## TASK DESCRIPTION:
Set down each entry exactly as given; pictures should not appear in the copy.

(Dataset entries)
--------------------------------------------------

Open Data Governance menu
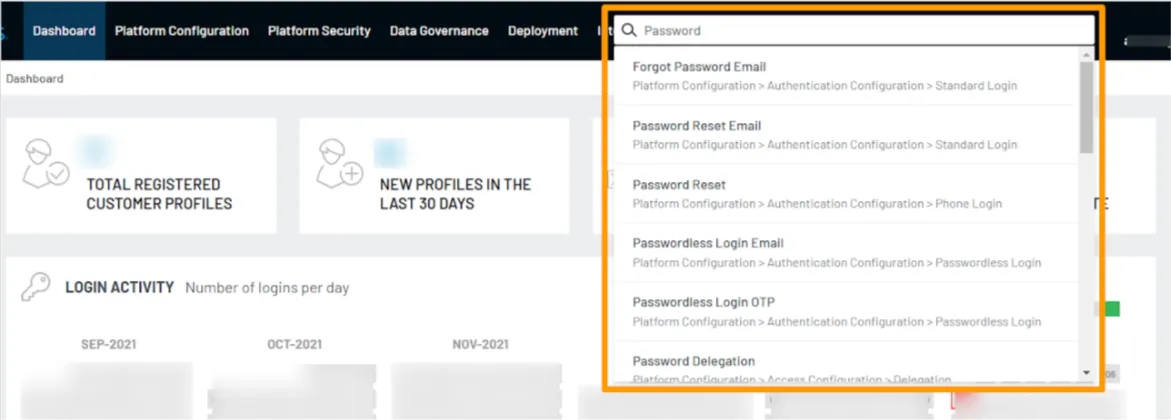This screenshot has width=1171, height=420. click(x=439, y=31)
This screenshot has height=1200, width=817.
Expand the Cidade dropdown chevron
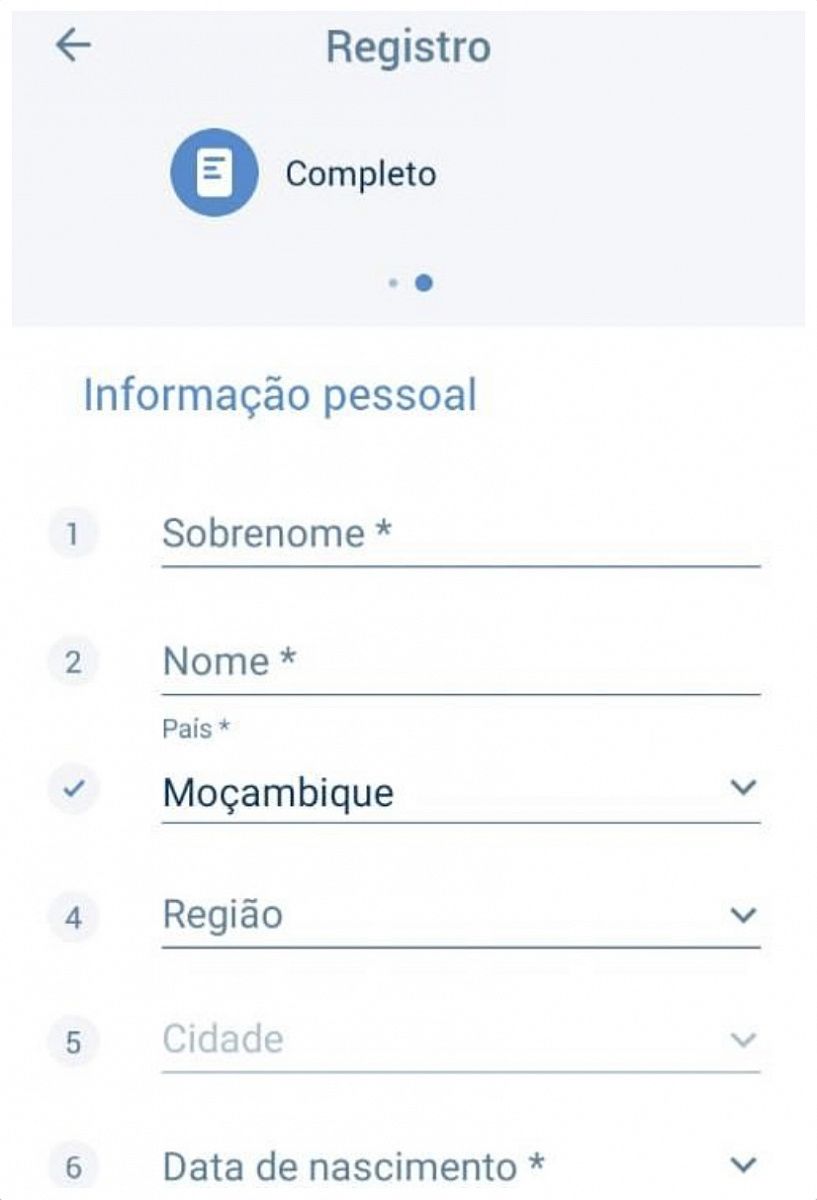pyautogui.click(x=742, y=1040)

--------------------------------------------------

## EXERCISE SOLUTION:
Open Data Governance menu
This screenshot has width=1171, height=420. click(x=439, y=31)
This screenshot has height=1200, width=817.
Expand the Cidade dropdown chevron
pyautogui.click(x=742, y=1040)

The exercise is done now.